A verdade é que houve quem, a nível nacional, conseguisse “fintar” a censura, de realizadores a produtores, dentro e fora do cinema de género. Mais uma vez, no livro de António de Macedo, Como se Fazia cinema em Portugal: inconfidências de um ex-praticante (2007), o realizador explica como conseguiu no filme Domingo à Tarde (1965) negociar com os censores para escurecer uma cena entre duas mulheres a beijarem-se. Para outro dos seus mais conhecidos filmes, A Promessa (1972), o produtor Fernando Lopes (também realizador e presidente do Centro Português do Cinema) chegou mesmo a convencer que nenhuma carta de protesto seria redigida. Mas sobre estas fintas pouco ou nada se sabe ainda hoje.
Também existiram obras que começaram a atacar o regime salazarista, como O Crime de Aldeia Velha (1964, de Bernardo Santareno e Manuel Guimarães) ou Brandos Costumes ( 1975, Alberto Seixas Santos). “O medo indizível é a arma das ditaduras, onde o terror se instala secretamente. Salazar gostava de terror mas nas prisões”, afirma Leonor Areal. O Estado Novo, segundo a investigadora, não suportava — aliás, proibia — essa afronta, sendo o apogeu provocatório desta mentalidade o filme Sofia e a Educação Sexual (1973) de Eduarda Geada, que expõe a perversidade e morbidez do regime patriarcal dentro de uma família abastada. Há coproduções entre Portugal e Espanha que resultariam em filmes como Cartas de Amor de Uma Freira Portuguesa (1977), onde a atriz Ana Zanatti é violada pelo diabo, ou o La Noche del Terror Ciego (1971), de Amando de Ossório, quase todo filmado por cá.

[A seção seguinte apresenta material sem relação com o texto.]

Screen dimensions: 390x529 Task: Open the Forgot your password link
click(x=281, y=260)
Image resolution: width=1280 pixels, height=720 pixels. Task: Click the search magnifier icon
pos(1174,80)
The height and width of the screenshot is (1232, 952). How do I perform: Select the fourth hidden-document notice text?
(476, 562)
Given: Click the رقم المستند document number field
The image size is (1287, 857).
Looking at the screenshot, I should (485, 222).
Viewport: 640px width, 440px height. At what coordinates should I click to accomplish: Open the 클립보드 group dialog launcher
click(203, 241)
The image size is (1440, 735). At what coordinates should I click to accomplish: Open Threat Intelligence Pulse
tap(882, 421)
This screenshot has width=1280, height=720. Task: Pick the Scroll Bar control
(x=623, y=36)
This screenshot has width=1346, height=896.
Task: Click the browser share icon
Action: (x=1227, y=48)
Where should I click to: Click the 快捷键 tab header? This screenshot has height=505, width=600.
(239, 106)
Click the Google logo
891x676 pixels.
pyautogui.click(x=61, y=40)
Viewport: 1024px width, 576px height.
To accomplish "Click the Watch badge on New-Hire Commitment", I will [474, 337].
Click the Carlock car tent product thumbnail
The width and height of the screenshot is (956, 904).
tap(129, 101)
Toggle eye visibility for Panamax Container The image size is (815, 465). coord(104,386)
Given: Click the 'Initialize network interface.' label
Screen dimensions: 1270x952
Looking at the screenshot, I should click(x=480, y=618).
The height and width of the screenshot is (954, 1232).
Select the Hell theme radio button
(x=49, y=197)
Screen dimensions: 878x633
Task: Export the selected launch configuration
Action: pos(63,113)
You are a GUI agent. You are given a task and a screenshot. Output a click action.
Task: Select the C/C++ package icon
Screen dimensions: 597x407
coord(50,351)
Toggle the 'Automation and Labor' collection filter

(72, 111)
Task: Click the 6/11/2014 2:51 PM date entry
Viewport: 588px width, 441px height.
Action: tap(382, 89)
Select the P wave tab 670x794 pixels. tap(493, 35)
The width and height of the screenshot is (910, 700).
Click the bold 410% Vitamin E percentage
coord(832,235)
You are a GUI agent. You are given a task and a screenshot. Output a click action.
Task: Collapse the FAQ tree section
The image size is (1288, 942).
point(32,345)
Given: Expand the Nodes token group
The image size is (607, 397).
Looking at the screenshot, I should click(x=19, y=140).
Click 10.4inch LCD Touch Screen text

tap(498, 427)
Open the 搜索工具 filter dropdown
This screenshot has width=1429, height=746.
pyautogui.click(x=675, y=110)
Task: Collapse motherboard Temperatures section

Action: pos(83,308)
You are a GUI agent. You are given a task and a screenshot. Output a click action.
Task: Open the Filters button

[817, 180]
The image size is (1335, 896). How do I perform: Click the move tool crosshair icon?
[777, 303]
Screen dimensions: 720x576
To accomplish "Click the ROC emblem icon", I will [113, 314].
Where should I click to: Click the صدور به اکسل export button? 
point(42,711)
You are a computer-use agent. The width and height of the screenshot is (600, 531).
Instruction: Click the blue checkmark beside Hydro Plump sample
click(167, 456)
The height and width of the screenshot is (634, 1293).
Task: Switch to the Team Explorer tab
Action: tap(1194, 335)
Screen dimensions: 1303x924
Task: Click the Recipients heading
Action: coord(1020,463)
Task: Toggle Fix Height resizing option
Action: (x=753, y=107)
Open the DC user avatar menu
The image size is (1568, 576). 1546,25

Há ainda curtas-metragens de Sinde Filipe e, nos anos 80, com o aparecimento do Fantasporto e de videoclubes, a adesão do público ao terror aumentou, mas a produção portuguesa com destaque não, exceção feita a Os Canibais (1988) de Manoel de Oliveira. Transitando para o século XXI, saltam à vista exemplos como I’ll See You in my Dreams (2003, de Filipe Melo) ou a longa-metragem de Tiago Guedes e Frederico Serra, Coisa Ruim, ou mesmo os filmes de Fernando Alle (Mutant Blast) que trabalhou com a importante produtora independente norte-americana Troma. O resto da história do terror português está ainda a construir-se com novos autores que poderão ser vistos no Motelx.
Contudo, e mantendo-nos no que vai ser possível ver no Motelx, os caminhos entre a censura, o Estado Novo e o cinema português e internacional vão parar ao maestro Victorino d’Almeida e ao único filme que realizou: A Culpa, de 1981, sobre o calvário pessoal de um soldado da Guerra Colonial e que será exibido no próximo dia 15 de setembro pelas 17h00. Terror clássico e sátira misturados. Um bom exemplo, dentro da cinematografia nacional, de um autor que arriscou meter-se com as raízes do Estado Novo e estranhamente nunca mais voltou a realizar. “É um filme que vem ressuscitar os terrores do antigo regime, com sarcasmo e comicidade, atualizando as metáforas do imaginário vampiresco. Desenham-se os vetores da repressão social, ou censura social, da repressão oficial, aqui encarnada por dois ridículos agentes da PIDE”, conta Leonor Areal, também autora do compêndio Cinema Português — Um País Imaginado.